São Pancrácio

Fiquei surpreendido ao saber que nalguns bares espanhóis começa a ser usual haver uma imagem de São Pancrácio. Dizem que é para pedir sorte ao jogo. Jogos sociais e jogos de azar estão ligados a uma figura que não tem nada a ver com o jogo. De facto, o pobre Pancrácio, pobre porque o decapitaram por ser cristão, era rico. Herdou uma grande fortuna e enriqueceu ainda mais quando foi para Roma pela mão do seu tio protetor. O imperador Dicocleciano tentou que o jovem abjurasse a sua religião, mas não conseguiu. Além disso também não apreciou muito o facto de andar a distribuir a sua riqueza pelos pobres da cidade. Resultado? Uma cabeça a menos e um santo a mais. Depois o tempo encarregou-se do resto. A lenda cresceu, frutificou, e Pancrácio tornou-se no arauto da sorte. Sorte ao jogo, sorte ao trabalho para quem não tem e sorte na saúde. O santo porta um livro aberto onde se pode ler "Veni ad me et ego dabo vobis omnia bona" (Vinde a mim e eu darei todos os bens). Uma frase bíblica que deve ter sido distorcida, levando os seus admiradores, fãs ou fiéis a desejar ter sorte da maneira mais fácil, ao jogo! Logo, rezam e pedem ao São Pancrácio bens, dinheiro, mas também trabalho e saúde.

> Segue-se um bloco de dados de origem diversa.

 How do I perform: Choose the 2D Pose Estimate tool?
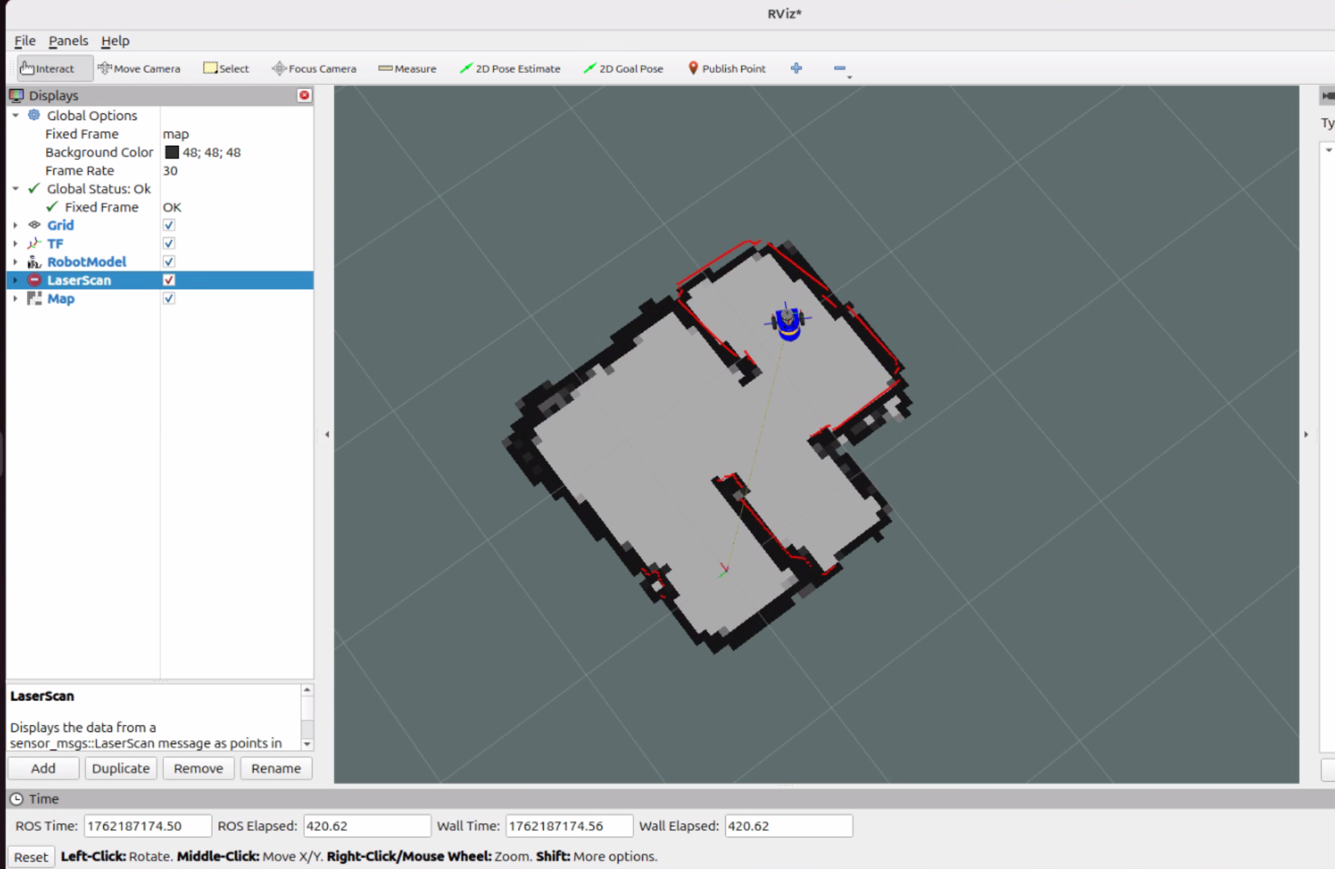510,68
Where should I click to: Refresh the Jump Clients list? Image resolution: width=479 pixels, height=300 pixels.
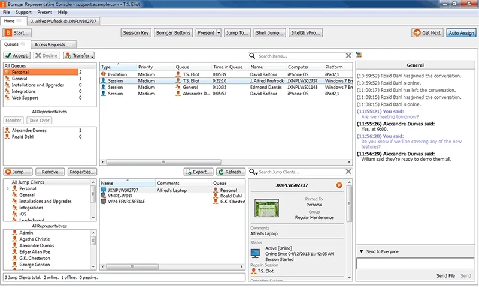[x=230, y=172]
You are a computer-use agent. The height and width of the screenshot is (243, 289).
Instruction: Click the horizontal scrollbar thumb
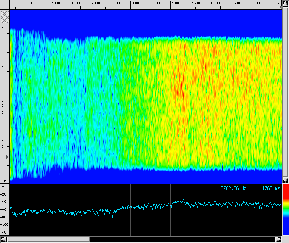point(47,239)
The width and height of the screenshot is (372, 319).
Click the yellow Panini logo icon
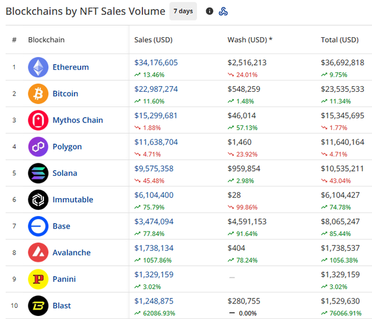(38, 279)
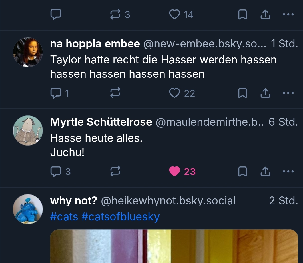This screenshot has height=263, width=303.
Task: Open the Myrtle Schüttelrose profile name
Action: 101,122
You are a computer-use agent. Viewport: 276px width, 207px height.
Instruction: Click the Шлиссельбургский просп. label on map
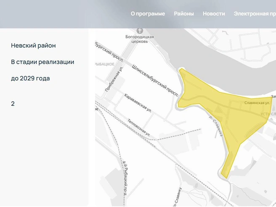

Atendendo ao facto de os portugueses serem amantes de ganhos fáceis, basta ver a obsessão que têm por tudo o que é jogo, raspadinhas, euromilhões, concursos e entretenimentos televisivos, só para falar dos mais comuns, sugeria que São Pancrácio fosse oficialmente considerado como patrono dos portugueses. E como também tem atributos em matéria de trabalho, ajudando os que não tem, e são centenas de milhares os portugueses a viverem no desconforto e miséria do desemprego, logo, mais uma razão para o elevar a santo patrono de Portugal. Vá lá, por acréscimo, também ajuda na saúde, o que nos tempos que correm é uma benesse.
Já vi um ou outro São Pancrácio em algumas montras, tosco e inexpressivo devido à frieza do marfinite. Com aquele aspeto não deve ajudar muito. Vou ver se consigo arranjar um mais esbelto, elegante e com cheiro a arte, não para ter sorte, mas para meditar sobre a mesma e gozar a arte. Não vai ser fácil. Quem sabe se não consigo despertar a atenção de alguns santeiros capazes de produzir Pancrácios para dar sorte aos portugueses. E se os portugueses não aderirem, o que não acredito, sempre podem exportar para Espanha. Bares não faltam naquele país. Pelo andar da carruagem qualquer dia passam a ser capelas dedicadas a São Pancrácio.